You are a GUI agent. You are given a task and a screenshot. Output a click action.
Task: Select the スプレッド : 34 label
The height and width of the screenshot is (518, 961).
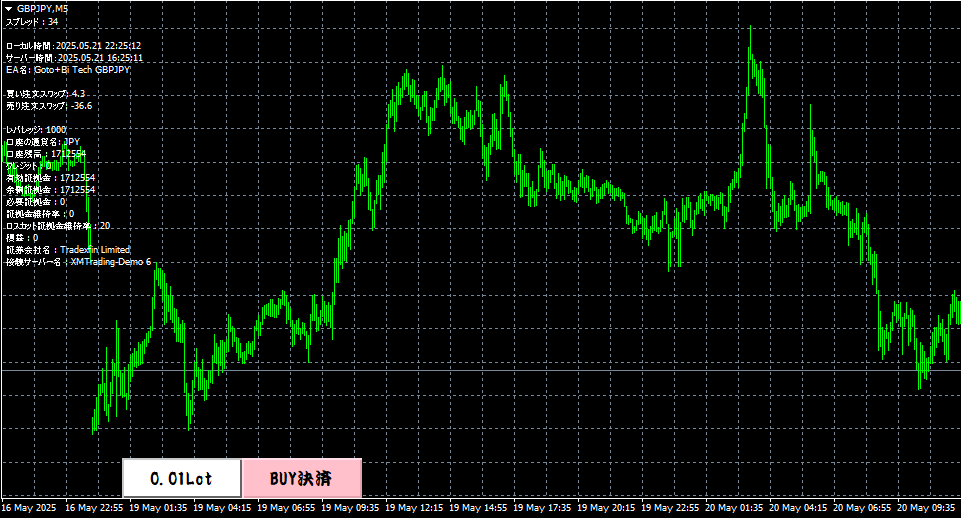pyautogui.click(x=32, y=21)
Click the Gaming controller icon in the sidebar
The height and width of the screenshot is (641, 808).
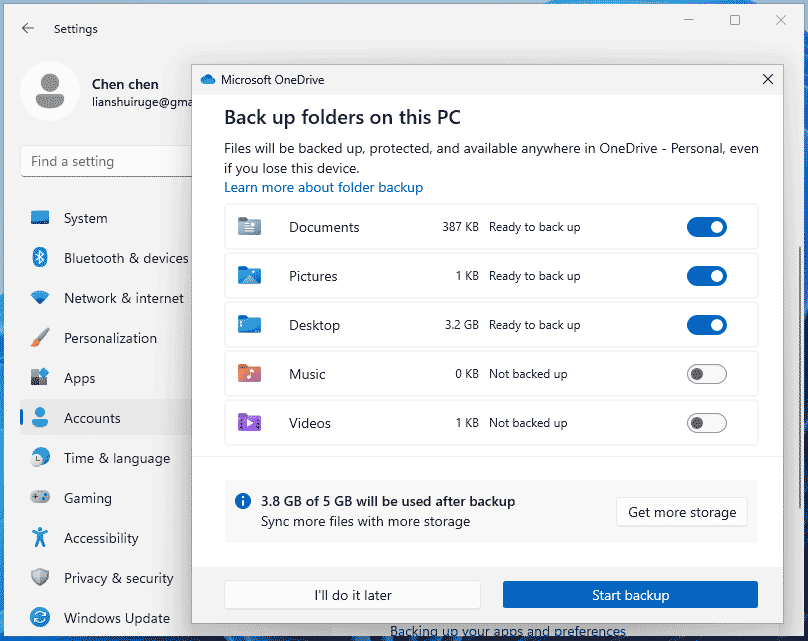(x=40, y=498)
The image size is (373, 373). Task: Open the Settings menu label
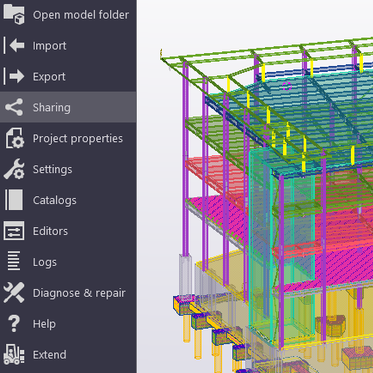[x=52, y=169]
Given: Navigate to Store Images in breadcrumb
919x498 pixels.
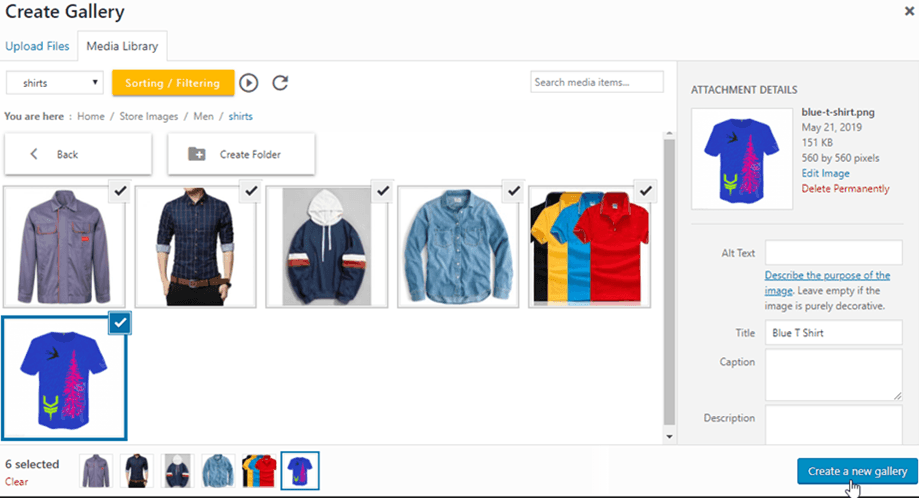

■ Exercise:
Render everything from the start of the rows down to the line containing "pyautogui.click(x=32, y=21)" as a two-column CSV headed instruction and response. Put each text and its answer in a single quoted field with line breaks changed to spaces, and leave the pictures out.

■ The answer:
instruction,response
"You are a GUI agent. You are given a task and a screenshot. Output a click action. Task: Select the スプレッド : 34 label The height and width of the screenshot is (518, 961).","pyautogui.click(x=32, y=21)"